Below are records; reproduce exactly the lines from the one that has "The image size is (1552, 784)." through the one that has "Click the Character Description info icon", ends included, and nothing more.

╔══

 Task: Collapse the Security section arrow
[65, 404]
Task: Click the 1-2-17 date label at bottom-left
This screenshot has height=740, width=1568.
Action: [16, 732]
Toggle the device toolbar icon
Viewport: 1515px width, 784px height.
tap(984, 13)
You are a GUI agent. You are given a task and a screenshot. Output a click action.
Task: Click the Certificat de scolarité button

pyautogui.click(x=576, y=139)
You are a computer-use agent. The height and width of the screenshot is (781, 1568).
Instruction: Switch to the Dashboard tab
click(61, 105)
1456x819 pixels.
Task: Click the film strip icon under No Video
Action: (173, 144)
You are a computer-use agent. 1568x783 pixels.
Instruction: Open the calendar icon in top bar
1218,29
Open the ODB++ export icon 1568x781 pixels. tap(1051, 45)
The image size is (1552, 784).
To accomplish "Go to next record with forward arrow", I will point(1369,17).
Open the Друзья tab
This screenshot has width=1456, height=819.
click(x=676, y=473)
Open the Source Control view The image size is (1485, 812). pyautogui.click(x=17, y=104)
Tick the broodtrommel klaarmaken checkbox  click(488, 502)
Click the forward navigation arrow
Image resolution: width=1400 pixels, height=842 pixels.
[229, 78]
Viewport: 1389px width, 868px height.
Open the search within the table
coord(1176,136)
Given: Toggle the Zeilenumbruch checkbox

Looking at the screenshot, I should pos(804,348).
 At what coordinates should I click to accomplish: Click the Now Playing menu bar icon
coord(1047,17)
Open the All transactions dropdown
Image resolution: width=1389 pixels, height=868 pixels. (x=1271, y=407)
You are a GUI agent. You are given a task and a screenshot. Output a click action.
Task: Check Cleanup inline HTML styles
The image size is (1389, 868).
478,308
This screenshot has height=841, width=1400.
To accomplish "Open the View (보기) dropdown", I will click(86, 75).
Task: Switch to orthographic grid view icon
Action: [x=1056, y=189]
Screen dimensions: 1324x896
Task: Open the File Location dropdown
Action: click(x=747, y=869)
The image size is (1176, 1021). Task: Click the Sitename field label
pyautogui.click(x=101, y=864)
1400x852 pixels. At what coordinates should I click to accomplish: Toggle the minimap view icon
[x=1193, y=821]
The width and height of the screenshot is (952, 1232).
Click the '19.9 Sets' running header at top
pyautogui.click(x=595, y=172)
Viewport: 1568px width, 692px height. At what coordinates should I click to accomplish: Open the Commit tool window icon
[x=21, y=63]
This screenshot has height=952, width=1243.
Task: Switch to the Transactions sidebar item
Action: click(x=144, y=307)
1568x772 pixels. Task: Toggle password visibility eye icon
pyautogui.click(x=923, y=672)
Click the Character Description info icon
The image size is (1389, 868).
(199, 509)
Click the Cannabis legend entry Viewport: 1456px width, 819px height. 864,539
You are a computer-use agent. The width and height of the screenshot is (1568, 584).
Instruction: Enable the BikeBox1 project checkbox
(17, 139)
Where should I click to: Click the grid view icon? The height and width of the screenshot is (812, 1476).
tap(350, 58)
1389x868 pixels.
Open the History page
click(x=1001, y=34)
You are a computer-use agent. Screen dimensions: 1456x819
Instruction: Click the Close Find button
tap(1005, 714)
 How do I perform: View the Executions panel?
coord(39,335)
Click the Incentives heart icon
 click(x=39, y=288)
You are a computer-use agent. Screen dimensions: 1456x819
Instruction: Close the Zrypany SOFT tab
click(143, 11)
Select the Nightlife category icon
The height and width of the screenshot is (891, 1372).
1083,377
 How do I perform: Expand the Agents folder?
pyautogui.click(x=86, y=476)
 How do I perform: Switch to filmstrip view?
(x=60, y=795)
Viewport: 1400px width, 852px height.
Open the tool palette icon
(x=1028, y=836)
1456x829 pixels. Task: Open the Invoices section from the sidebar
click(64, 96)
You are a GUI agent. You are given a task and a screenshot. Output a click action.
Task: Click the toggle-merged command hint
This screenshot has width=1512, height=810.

╚══

_YOUR SOLUTION:_
The image size is (1552, 784).
To accomplish "Go to next record with forward arrow", I will point(1369,17).
Open the Друзья tab
This screenshot has width=1456, height=819.
click(x=676, y=473)
Open the Source Control view The image size is (1485, 812). pyautogui.click(x=17, y=104)
Tick the broodtrommel klaarmaken checkbox  click(488, 502)
Click the forward navigation arrow
Image resolution: width=1400 pixels, height=842 pixels.
[229, 78]
Viewport: 1389px width, 868px height.
Open the search within the table
coord(1176,136)
Given: Toggle the Zeilenumbruch checkbox

Looking at the screenshot, I should pos(804,348).
 At what coordinates should I click to accomplish: Click the Now Playing menu bar icon
coord(1047,17)
Open the All transactions dropdown
Image resolution: width=1389 pixels, height=868 pixels. (x=1271, y=407)
You are a GUI agent. You are given a task and a screenshot. Output a click action.
Task: Check Cleanup inline HTML styles
The image size is (1389, 868).
478,308
This screenshot has height=841, width=1400.
To accomplish "Open the View (보기) dropdown", I will click(86, 75).
Task: Switch to orthographic grid view icon
Action: [x=1056, y=189]
Screen dimensions: 1324x896
Task: Open the File Location dropdown
Action: click(x=747, y=869)
The image size is (1176, 1021). Task: Click the Sitename field label
pyautogui.click(x=101, y=864)
1400x852 pixels. At what coordinates should I click to accomplish: Toggle the minimap view icon
[x=1193, y=821]
The width and height of the screenshot is (952, 1232).
Click the '19.9 Sets' running header at top
pyautogui.click(x=595, y=172)
Viewport: 1568px width, 692px height. At what coordinates should I click to accomplish: Open the Commit tool window icon
[x=21, y=63]
This screenshot has height=952, width=1243.
Task: Switch to the Transactions sidebar item
Action: click(x=144, y=307)
1568x772 pixels. Task: Toggle password visibility eye icon
pyautogui.click(x=923, y=672)
Click the Character Description info icon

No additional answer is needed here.